(What to do) In the records below, find the line containing "Screen dimensions: 346x267" and print it and every line after it exactly, through the end. Skip pictures.

(Data)

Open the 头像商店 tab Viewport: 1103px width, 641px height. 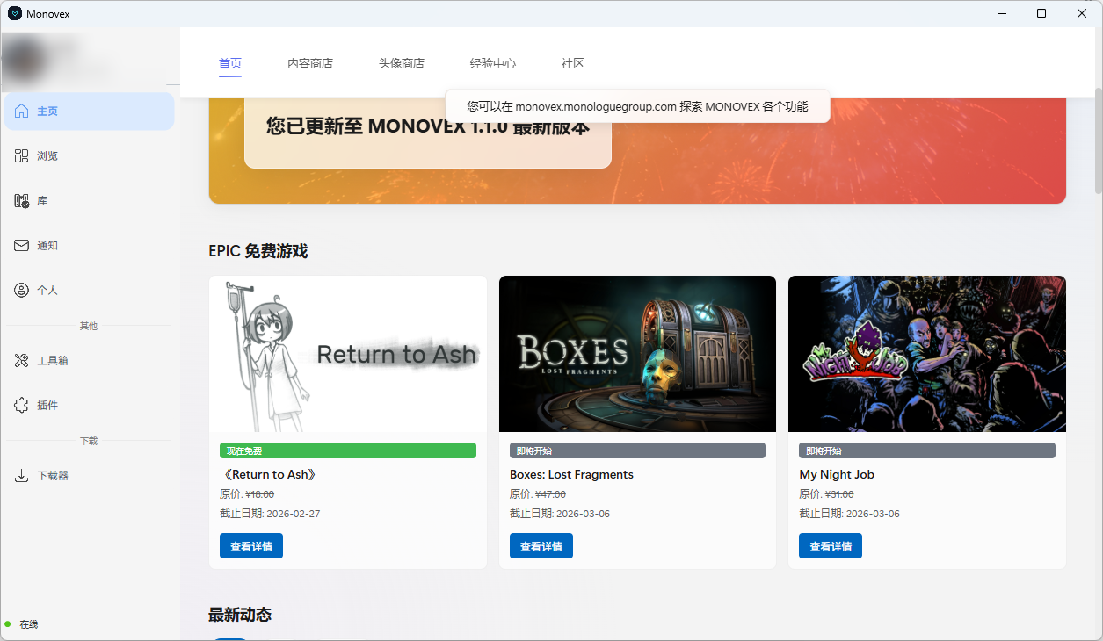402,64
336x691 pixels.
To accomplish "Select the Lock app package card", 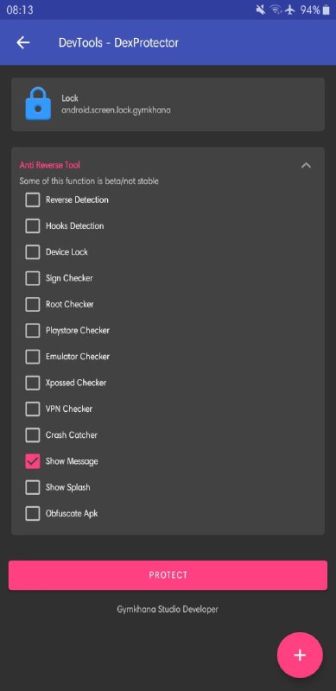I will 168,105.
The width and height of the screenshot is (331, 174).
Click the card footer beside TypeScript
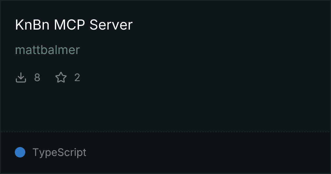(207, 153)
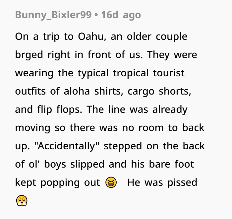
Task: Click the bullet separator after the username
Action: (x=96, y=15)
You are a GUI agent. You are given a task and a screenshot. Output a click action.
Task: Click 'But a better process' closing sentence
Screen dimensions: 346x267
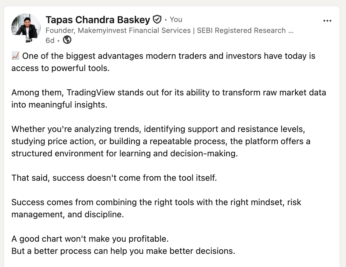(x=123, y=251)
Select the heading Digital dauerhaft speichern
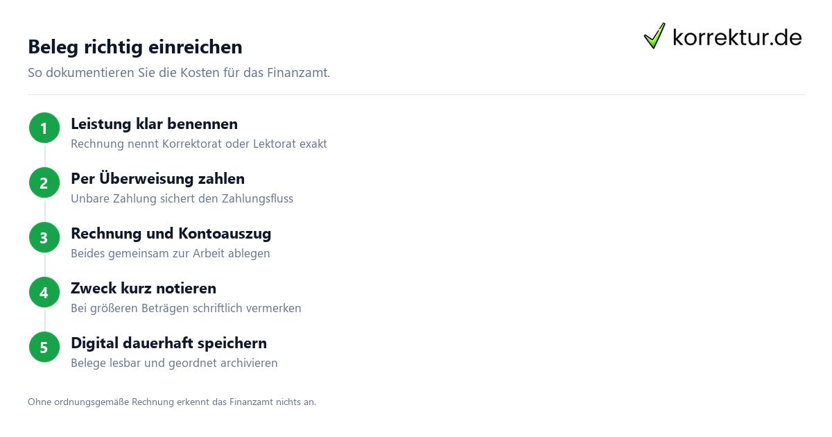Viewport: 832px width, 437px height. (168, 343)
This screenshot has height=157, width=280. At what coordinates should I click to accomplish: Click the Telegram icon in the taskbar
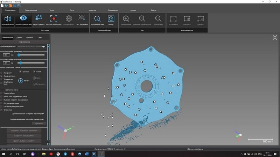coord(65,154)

(Problem solution)
Screen dimensions: 346x267
(x=123, y=251)
Select the heading Digital dauerhaft speichern
Viewport: 832px width, 437px height. (168, 343)
This screenshot has height=157, width=280. At what coordinates should I click to accomplish: Click the Telegram icon in the taskbar
coord(65,154)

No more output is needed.